The fist pummeling the walls, the deaf walls: why would a wall, by definition not a hearing object, need to be described as 'deaf'? As substitute for human interaction, beating the wall because no human will hear, that enclosure: deafness as loss of communication, meaning-capacity. Throughout these poems, they recur again & again: hearing, deafness, blindness - blocked voices, choked, inability to express pain or the trauma of history except in fantasy ("This time we are Great in our Smart / Bomb Time Machine Device"), reduced to a "dead noise, revolt noise" that remains trapped in sand, an unheard negation that gives the poem its subtitle (“Negation of noise / unheard”). This noise is radio, or it is howling (see poems I, V, XIII).

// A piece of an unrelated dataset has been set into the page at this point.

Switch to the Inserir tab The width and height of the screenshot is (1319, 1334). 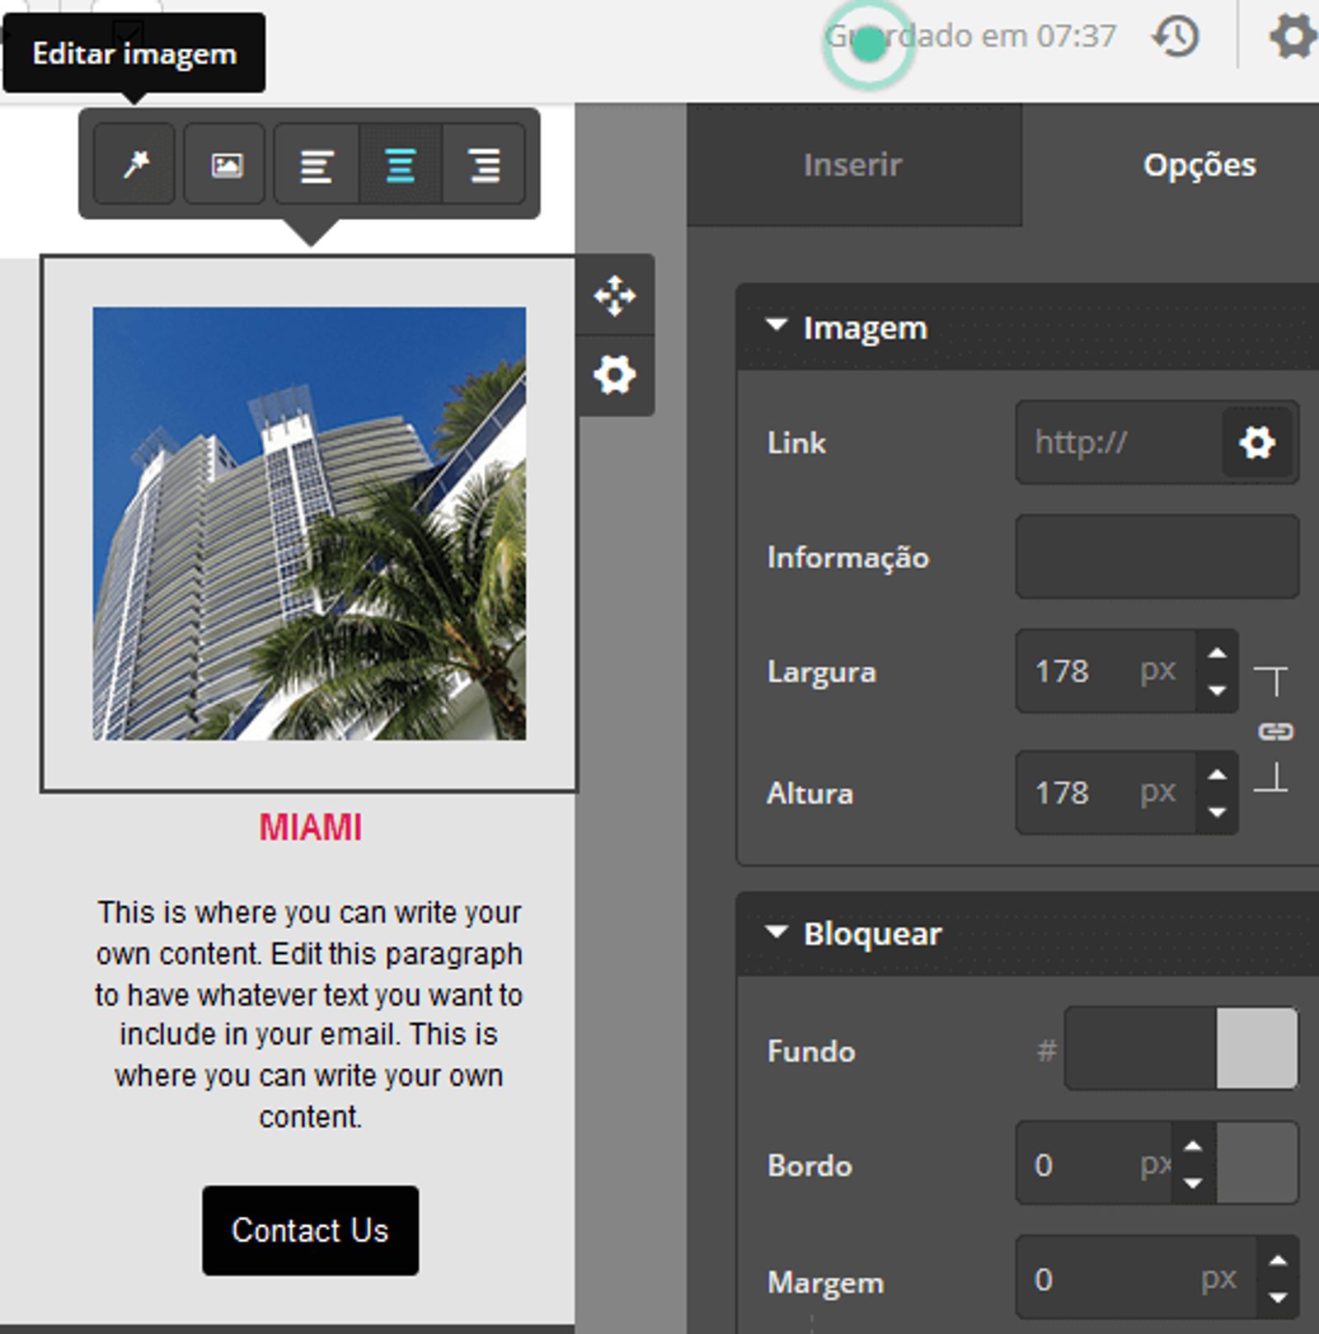coord(853,165)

The voice in these poems sometimes desires to be that noise, or to describe it, cut-off before it can announce, can name itself in declarative or confident identity (one poem ends with the cut-off line "-but I'm "); the outbursts or sneering assertions of failure are perhaps some other voice that invades it, or they are perhaps that voice's turning against itself and others on realisation of its own failure - "we go to fuck the mutants / we go to mutant them"; "the most pathetic poem is small people on fire." That burning humans could be a poem is strange enough - inverting the idea that a poem could be language made particularly beautiful or efficacious, instead figuring it as a kind of uncontrolled attack on the body, as a violence - that this is a degraded poem, the qualifier 'the most' indicating, perhaps, that all poems are in some way pathetic.
The assertion that "there is no depth", ending the sequence as a whole; that one cannot get beneath the surface of these poems, that they cannot be decoded through deciphering allusion, that the grid of referentiality is too vague to be pinned down exactly. Yet that they work with a small packed-in image-complex, cluster round body, garden, blindness (“Blinded,” “sucked blind,” “I have no / eyes”), deafness, light, noise, any gesture outwards, swarming towards the sun, warring against the mutants, liable to miserable failure or to turning against the wrong enemy (for are the dwarves, the small people, the tiny howling dogs, not the perverted mirroring of ourselves, the oppressed made stupidly small?). Shut up, "down you go," back into the mines, yr box, the trashcan of history. Yet in attacking the mutants, like a mercenary who turns hero in some movie, that violence ends up as solidarity: "I am with the mutant / firing limbs" -- that even the tiny howling dogs or the burning small people or the dwarves in the mine might not be cast down forever, that the "revolt noise" might not go unheard. This is the kind of reading that the poem in once sense seems to resist in its verbal clamp(put)downs, the uncontrolled danger its bodies face from themselves or from others, yet the very fact of the compression, the white space, the quality of fragment, suggests something else beyond the stutter, that which is cut short, the noise within the gnomic, bitter quietness, "mouths bitter in sand" or "thirsty, howling" become "swarms!" of "revolt noise." "It is stupid to wait."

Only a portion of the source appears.